(Stored items)
============================================================
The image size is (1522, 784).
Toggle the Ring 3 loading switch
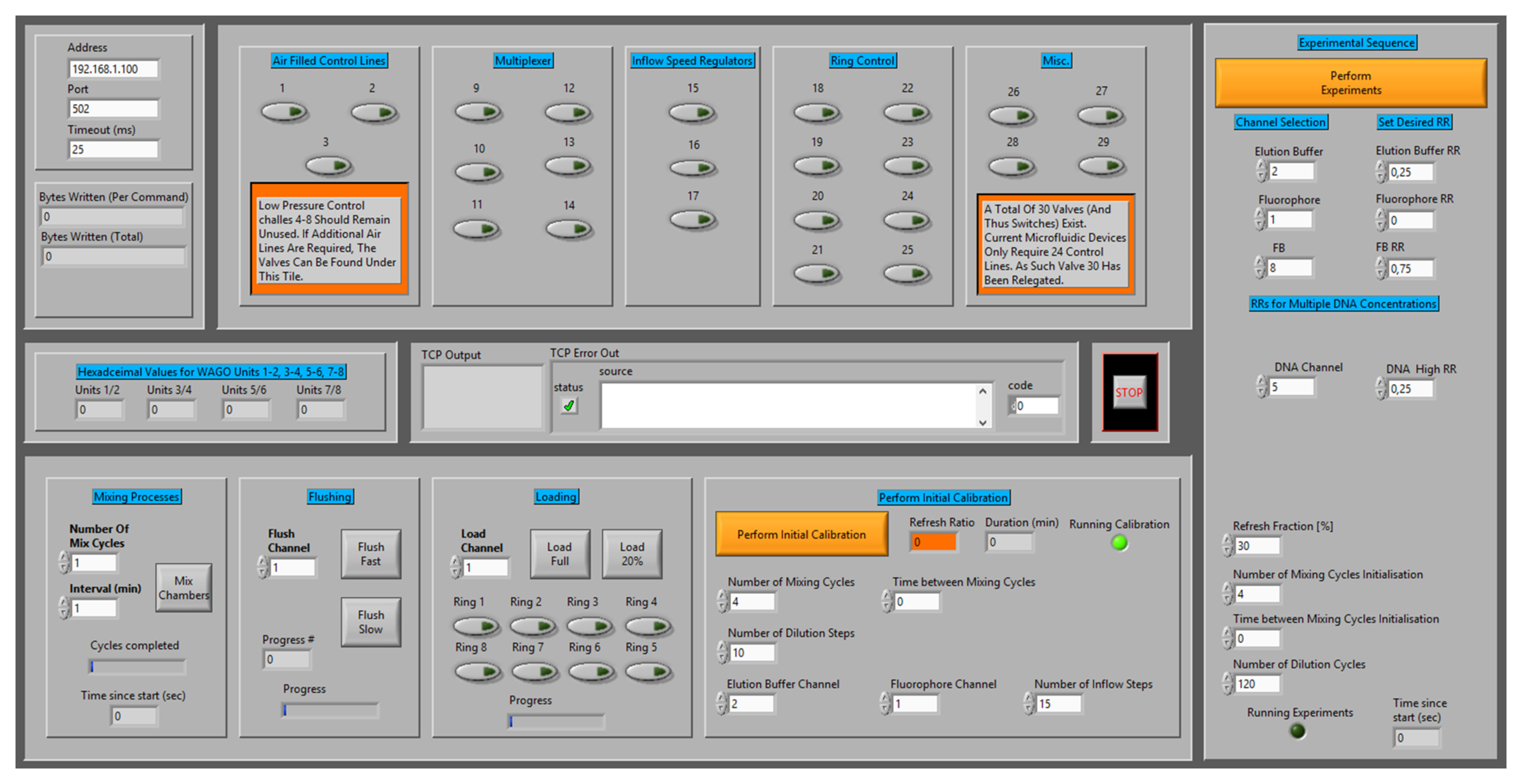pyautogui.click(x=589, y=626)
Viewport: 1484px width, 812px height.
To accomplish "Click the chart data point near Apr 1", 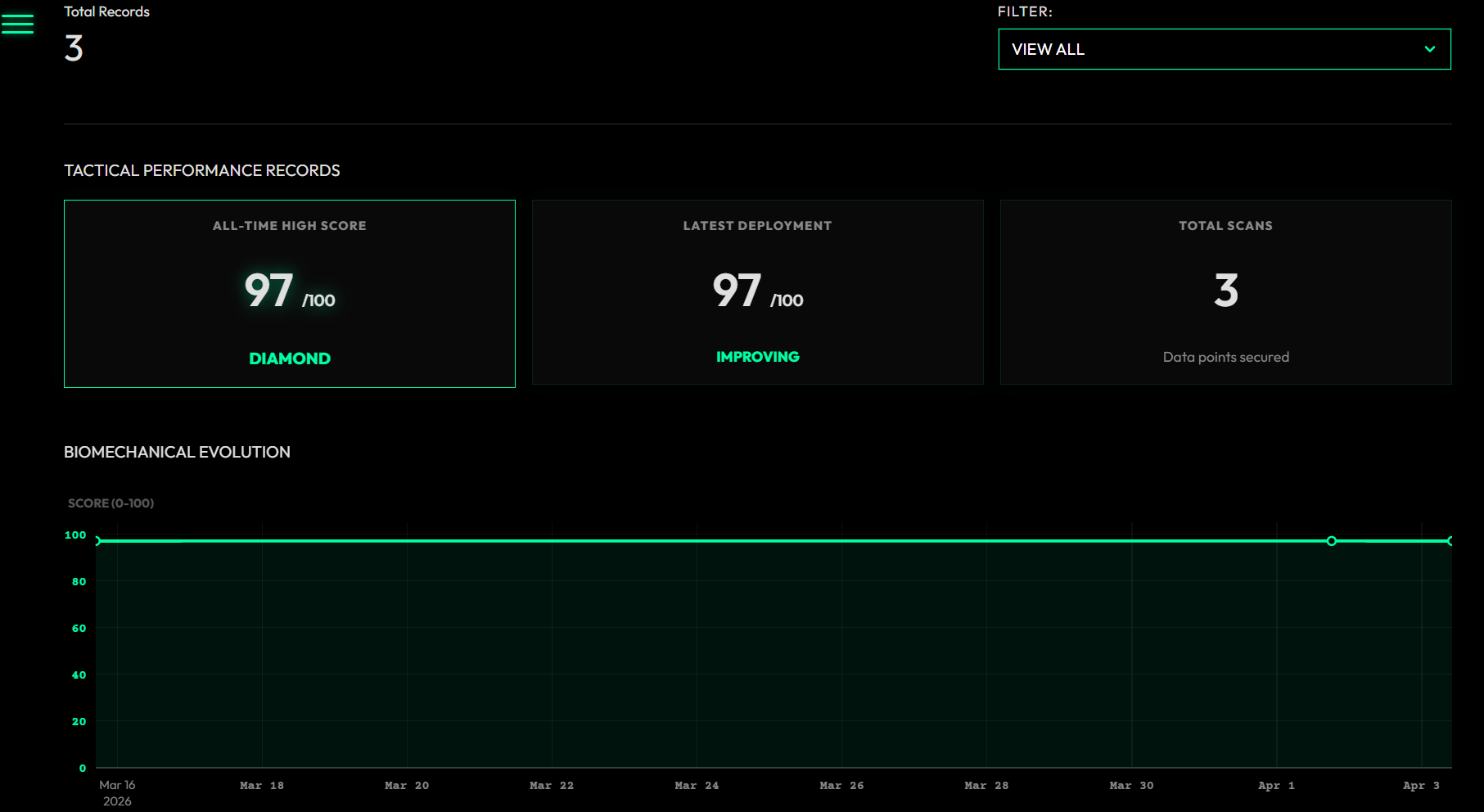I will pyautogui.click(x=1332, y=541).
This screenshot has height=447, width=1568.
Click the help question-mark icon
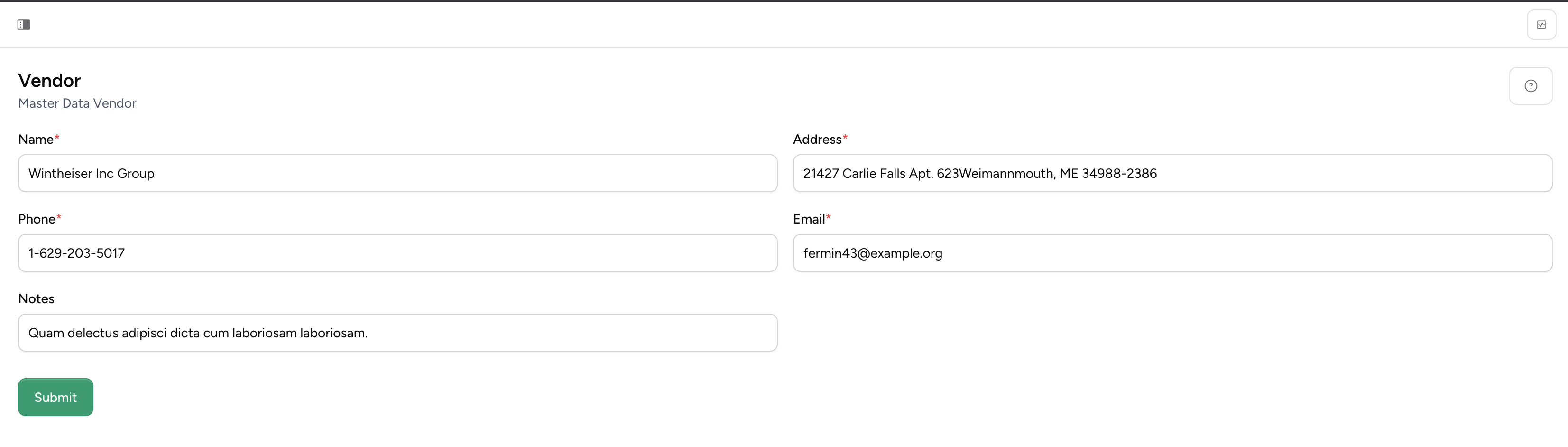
============================================================
» To do: Report every line above that has the string "width" in it.

» Solution to the exercise:
Viewport: 1484px width, 812px height.
This screenshot has height=447, width=1568.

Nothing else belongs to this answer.